**What is required**: All of the data below should be printed again word for word, pictures excluded.

**Supplied records**:

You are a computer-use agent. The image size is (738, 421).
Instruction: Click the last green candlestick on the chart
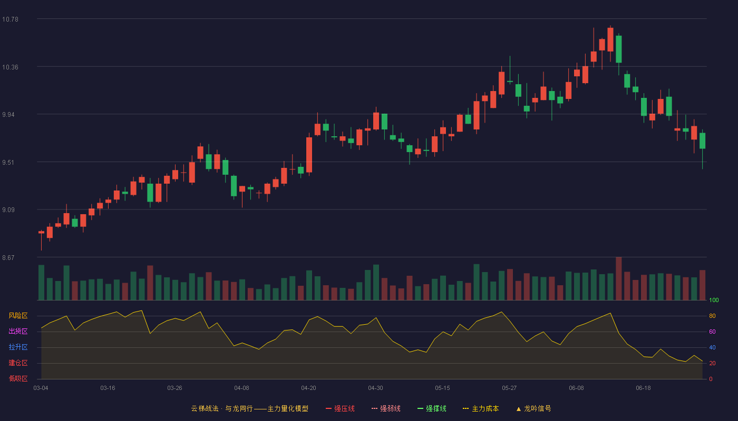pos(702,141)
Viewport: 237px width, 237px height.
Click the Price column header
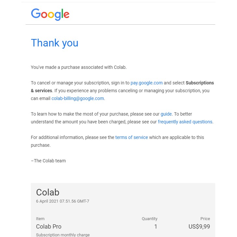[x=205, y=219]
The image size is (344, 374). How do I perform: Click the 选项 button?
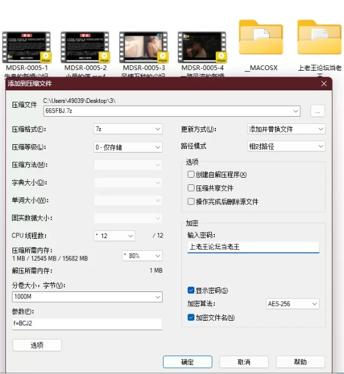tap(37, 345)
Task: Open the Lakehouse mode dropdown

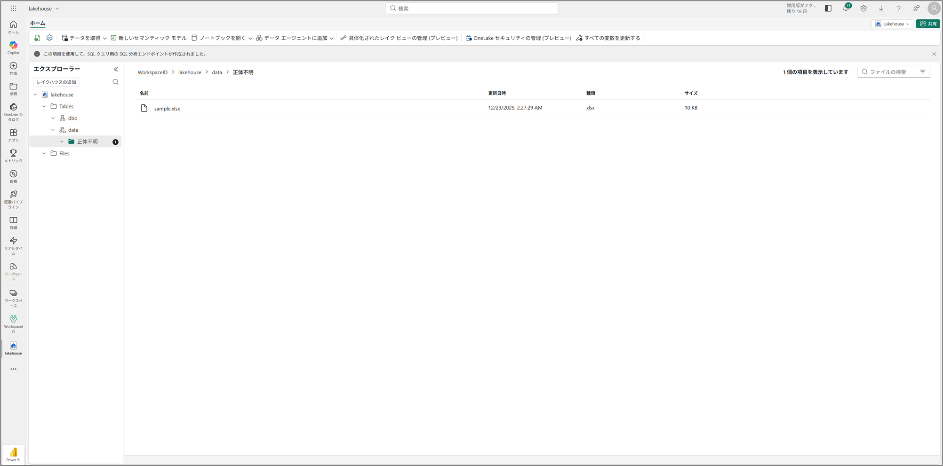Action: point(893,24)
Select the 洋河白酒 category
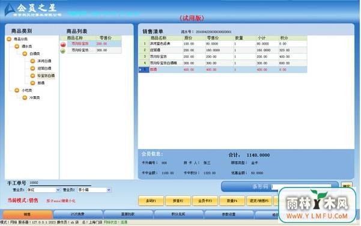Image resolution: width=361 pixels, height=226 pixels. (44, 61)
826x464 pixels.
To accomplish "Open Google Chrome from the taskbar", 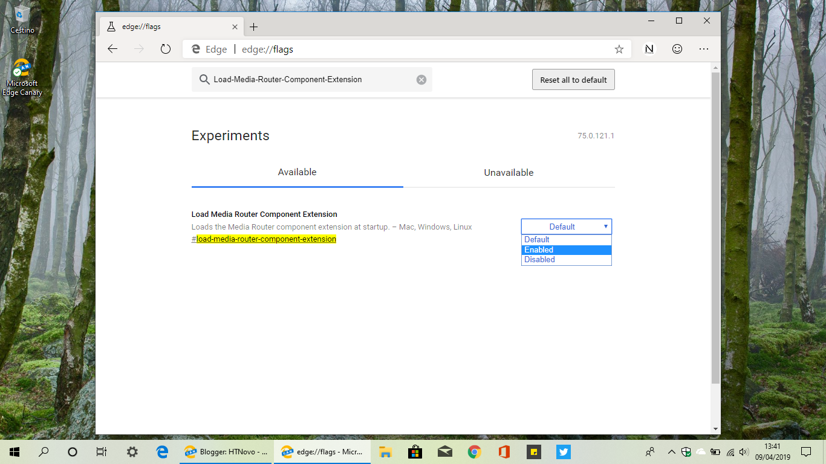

**Exercise response**:
You are a computer-use agent. The image size is (738, 421).
Instruction: Click the last green candlestick on the chart
pos(702,141)
Viewport: 237px width, 237px height.
Click the Price column header
[x=205, y=219]
The image size is (344, 374). How do I perform: Click the 选项 button?
tap(37, 345)
Task: Open the Lakehouse mode dropdown

Action: point(893,24)
Select the 洋河白酒 category
Image resolution: width=361 pixels, height=226 pixels. (44, 61)
826x464 pixels.
To accomplish "Open Google Chrome from the taskbar", 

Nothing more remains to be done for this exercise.